Re: [PATCH net-next] ipvs: allow connection reuse for unconfirmed conntrack

Simon Horman <horms@xxxxxxxxxxxx> · Thu, 2 Jul 2020 11:18:29 +0200

On Wed, Jul 01, 2020 at 06:17:19PM +0300, Julian Anastasov wrote:
> YangYuxi is reporting that connection reuse
> is causing one-second delay when SYN hits
> existing connection in TIME_WAIT state.
> Such delay was added to give time to expire
> both the IPVS connection and the corresponding
> conntrack.
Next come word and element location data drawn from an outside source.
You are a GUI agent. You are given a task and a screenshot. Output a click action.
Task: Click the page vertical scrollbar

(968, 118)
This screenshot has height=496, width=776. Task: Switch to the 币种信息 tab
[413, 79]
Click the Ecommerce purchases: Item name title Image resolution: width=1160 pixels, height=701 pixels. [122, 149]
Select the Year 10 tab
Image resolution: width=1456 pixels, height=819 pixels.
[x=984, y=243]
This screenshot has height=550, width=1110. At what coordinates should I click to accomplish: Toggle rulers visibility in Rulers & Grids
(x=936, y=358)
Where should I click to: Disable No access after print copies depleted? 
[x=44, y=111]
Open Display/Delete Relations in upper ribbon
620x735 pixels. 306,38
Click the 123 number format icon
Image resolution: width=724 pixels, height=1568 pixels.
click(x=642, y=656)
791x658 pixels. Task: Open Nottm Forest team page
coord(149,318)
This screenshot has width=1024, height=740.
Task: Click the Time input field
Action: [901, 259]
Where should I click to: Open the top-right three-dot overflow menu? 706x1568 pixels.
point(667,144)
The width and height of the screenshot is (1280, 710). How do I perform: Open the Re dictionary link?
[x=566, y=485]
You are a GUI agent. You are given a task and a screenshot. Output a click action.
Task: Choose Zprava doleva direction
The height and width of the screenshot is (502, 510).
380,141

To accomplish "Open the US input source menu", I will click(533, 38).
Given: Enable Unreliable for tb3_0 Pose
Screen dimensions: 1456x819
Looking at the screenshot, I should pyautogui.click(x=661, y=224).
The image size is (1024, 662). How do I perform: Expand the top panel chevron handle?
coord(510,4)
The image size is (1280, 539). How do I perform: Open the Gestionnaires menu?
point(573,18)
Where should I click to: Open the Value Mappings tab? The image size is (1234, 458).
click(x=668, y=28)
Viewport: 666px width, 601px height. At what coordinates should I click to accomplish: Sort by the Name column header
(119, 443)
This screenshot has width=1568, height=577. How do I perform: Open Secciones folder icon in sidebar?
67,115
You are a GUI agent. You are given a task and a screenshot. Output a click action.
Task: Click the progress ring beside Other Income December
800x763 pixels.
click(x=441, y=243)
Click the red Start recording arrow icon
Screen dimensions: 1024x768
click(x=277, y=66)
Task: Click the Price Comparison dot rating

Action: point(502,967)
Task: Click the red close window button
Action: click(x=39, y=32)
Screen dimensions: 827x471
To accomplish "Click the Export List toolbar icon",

This was considered a rare case
> at that time but it is causing problem for
> some environments such as Kubernetes.
> 
> As nf_conntrack_tcp_packet() can decide to
> release the conntrack in TIME_WAIT state and
> to replace it with a fresh NEW conntrack, we
> can use this to allow rescheduling just by
> tuning our check: if the conntrack is
> confirmed we can not schedule it to different
> real server and the one-second delay still
> applies but if new conntrack was created,
> we are free to select new real server without
> any delays.
> 
> YangYuxi lists some of the problem reports:
> 
> - One second connection delay in masquerading mode:
> https://marc.info/?t=151683118100004&r=1&w=2
> 
> - IPVS low throughput #70747
> https://github.com/kubernetes/kubernetes/issues/70747
> 
> - Apache Bench can fill up ipvs service proxy in seconds #544
> https://github.com/cloudnativelabs/kube-router/issues/544
> 
> - Additional 1s latency in `host -> service IP -> pod`
> https://github.com/kubernetes/kubernetes/issues/90854
> 
> Fixes: f719e3754ee2 ("ipvs: drop first packet to redirect conntrack")
> Co-developed-by: YangYuxi <yx.atom1@xxxxxxxxx>
> Signed-off-by: YangYuxi <yx.atom1@xxxxxxxxx>
> Signed-off-by: Julian Anastasov <ja@xxxxxx>

Thanks, this looks good to me.

Reviewed-by: Simon Horman <horms@xxxxxxxxxxxx>

Pablo, could you consider applying this to nf-next?